Oh du sparsame Weihnachtszeit

von Redaktion

VON CHRISTIAN ROTHENBERG

München/Berlin – Die Einzelhändler in Deutschland bräuchten ein kleines Weihnachtswunder. Nach einem schwierigen Jahr für die Branche wären umsatzstarke Wochen zum Jahresende besonders wichtig. In einigen Branchen wie Spielwaren, Bücher, Schmuck und Unterhaltungselektronik beträgt der Anteil der Monate November und Dezember ein Viertel des Jahresumsatzes. Doch die vorweihnachtliche Vorfreude im Handel ist getrübt.

Händler erwarten deutliches Minus

Denn zurzeit kommt zu viel zusammen, was die Aussichten auf ein gutes Weihnachtsgeschäft dämpft. Wie schon im Vorjahr drücken erneut wirtschaftliche Unsicherheit, Inflation und Kriege auf die Konsumstimmung der Verbraucher. Fast 80 Prozent der Händler gehen laut einer Umfrage des Handelsverbandes Deutschland (HDE) davon aus, dass viele Kunden in den kommenden Wochen nur zurückhaltend einkaufen.

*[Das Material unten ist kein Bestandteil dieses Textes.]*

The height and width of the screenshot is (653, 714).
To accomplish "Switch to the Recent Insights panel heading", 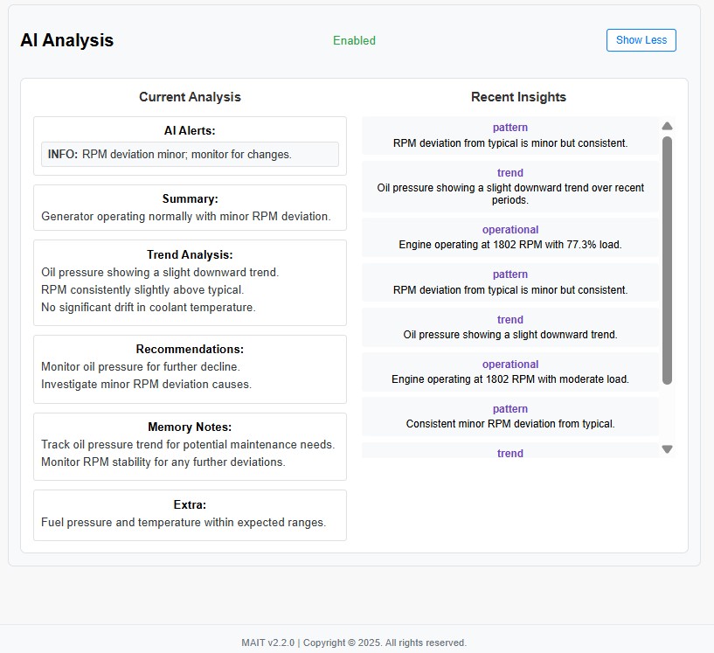I will click(x=518, y=97).
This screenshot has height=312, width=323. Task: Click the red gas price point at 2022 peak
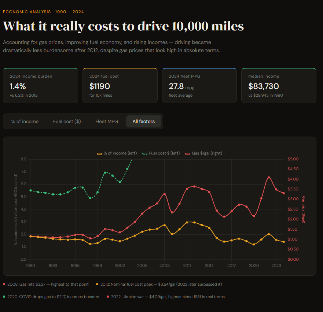click(x=269, y=177)
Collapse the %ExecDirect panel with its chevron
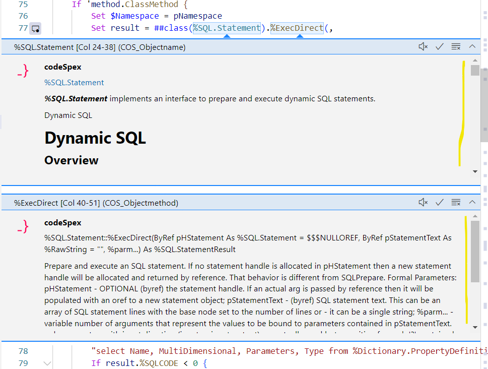 pyautogui.click(x=472, y=202)
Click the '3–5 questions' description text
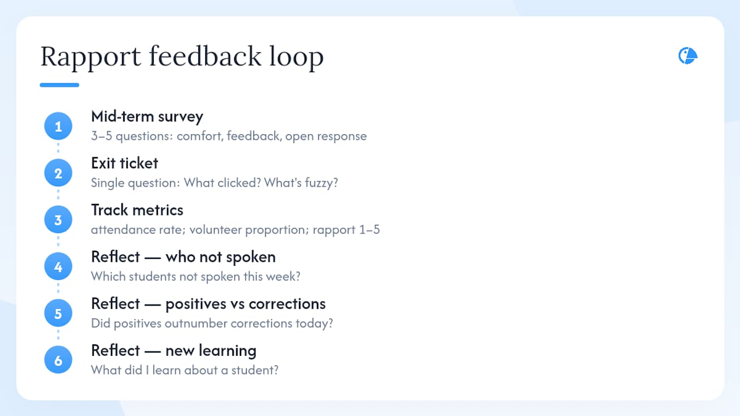 click(229, 136)
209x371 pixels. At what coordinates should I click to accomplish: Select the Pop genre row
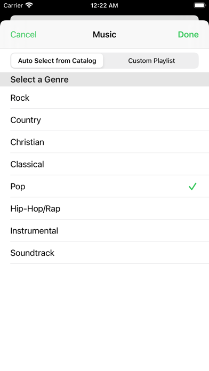(x=105, y=187)
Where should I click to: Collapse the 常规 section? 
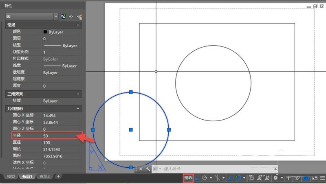click(x=77, y=25)
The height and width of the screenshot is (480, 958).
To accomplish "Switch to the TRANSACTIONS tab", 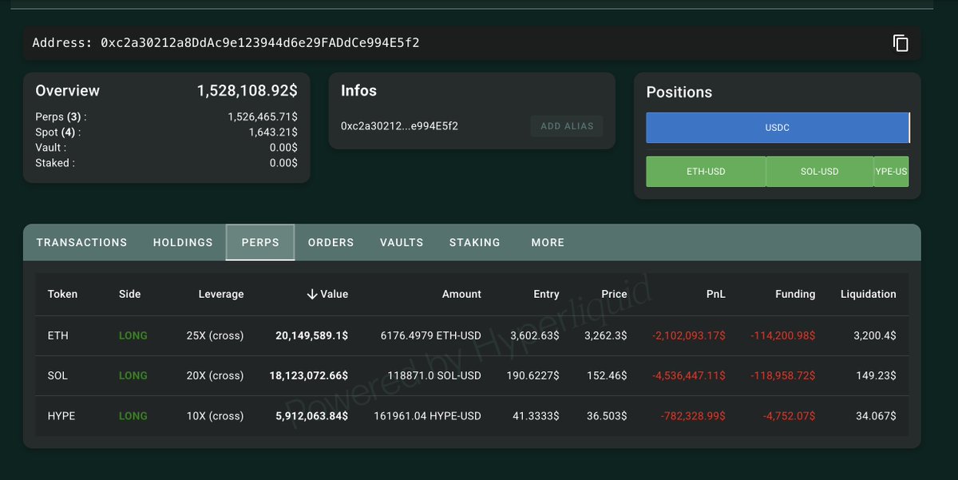I will (80, 242).
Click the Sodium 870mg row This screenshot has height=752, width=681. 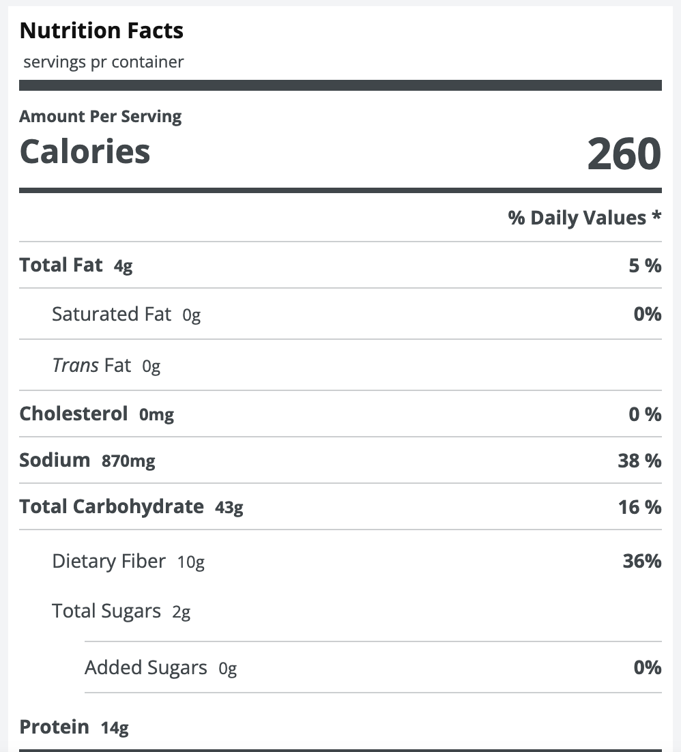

Bereinigt um Preissteigerungen rechnet der HDE im November und Dezember deshalb mit einem Umsatzminus von 5,5 Prozent im Vergleich zu 2022. Durchschnittlich 295 Euro wollen Verbraucher laut einer repräsentativen YouGov-Umfrage im Auftrag des HDE in diesem Jahr für Weihnachtsgeschenke ausgeben. Der repräsentativen Befragung zufolge plant fast jeder Zweite so viel Geld für Geschenke ein wie im Vorjahr, 28 Prozent weniger und nur zehn Prozent mehr als im Vorjahr.

Konsumverhalten an Preise angepasst

Laut einer Studie des Prüfungs- und Beratungsunternehmens EY liegt das Geschenkbudget auf dem niedrigsten Wert seit 2014. Unter Berücksichtigung der Inflation sei ein Einbruch zu beobachten. „Die Menschen haben ihr Konsumverhalten an die gestiegenen Preise angepasst, sie kaufen schlicht weniger ein“, stellt auch Ole Schröder, Vorstand der Schufa, fest. Die meisten Menschen müssten nach eigener Einschätzung mit weniger Geld auskommen. So habe etwas mehr als die Hälfte (55 Prozent) der Befragten angegeben, seit Jahresbeginn über weniger Einkommen zu verfügen, geht aus einer Schufa-Verbraucherumfrage hervor.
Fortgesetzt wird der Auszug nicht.